I think in response to the giant power play that is happening we are going to have a giant opposite reaction where more people wake up and insist on less government control and more freedom.
The world is never going to be perfect but it can be better than it is now.
I’ll make it simple. I scratched out a brief post, initially for Facebook, in which I pointed out that nostalgia for an illusory democratic America is mistaken and harmful, because in general the rhetoric of democracy is generally used–by French Jacobins and American Lincolnians, for example–as a justification for the usurpation of power. That is the point I made, and that is the point I am prepared to debate and discuss.

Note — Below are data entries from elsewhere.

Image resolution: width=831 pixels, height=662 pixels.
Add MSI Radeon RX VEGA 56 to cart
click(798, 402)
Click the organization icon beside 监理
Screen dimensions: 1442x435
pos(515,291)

Staying safe inside the box will never lead to creative ideas for possible solutions. Better to play with words and kill some useless ones.
Irrational outbursts and ad hominem attacks don’t contribute a great deal. I do my best to be patient, but there are limits, If Mr. Van Sant has anything to say about the post, I shall be delighted to read it.
A few euphemisms to euthanize – and the constructs they appear to be evading:
Our democracy? Federal-level representative government, including approximately 650,000 citizens somehow “represented” by each House of Representatives member.
Automobile? Fuel-powered motor-driven vehicle
Affordable housing? Government-funded barracks incorporating endless job security for unionized maintenance workers
Gay? Homosexual man
Dollar? IOU Nothing from a coterie of private banks
Native Americans – Autochthonous peoples of myriad nations of Turtle Island
Driver – Motor-driven vehicle operator
Just a few euphemisms here to kick around for starters. Each one is a Pandora’s Box awaiting to be opened and unpacked – and the list goes on and on and on…
More democracy does not lead to better government; it leads to more government.
Look what Lincoln and his democratic thugs did to this Republic ….all in the name of the people, of course. As the great Mel Bradford noted, “Lincoln did not save ‘the Union as it was’. Rather, as the scholarship tends to agree, he played the central role in transforming it forever into a unitary structure based on a claim to power in its own right, a teleocratic instrument which, in the name of any cause that attracts a following, might easily threaten the liberties of those for whose sake it existed.”
~”Against Lincoln; A Speech at Gettysburg”, 17 American Spectator, Dec. 1984, pp. 37-39
Thanks, Wes, for the passage from an honored friend.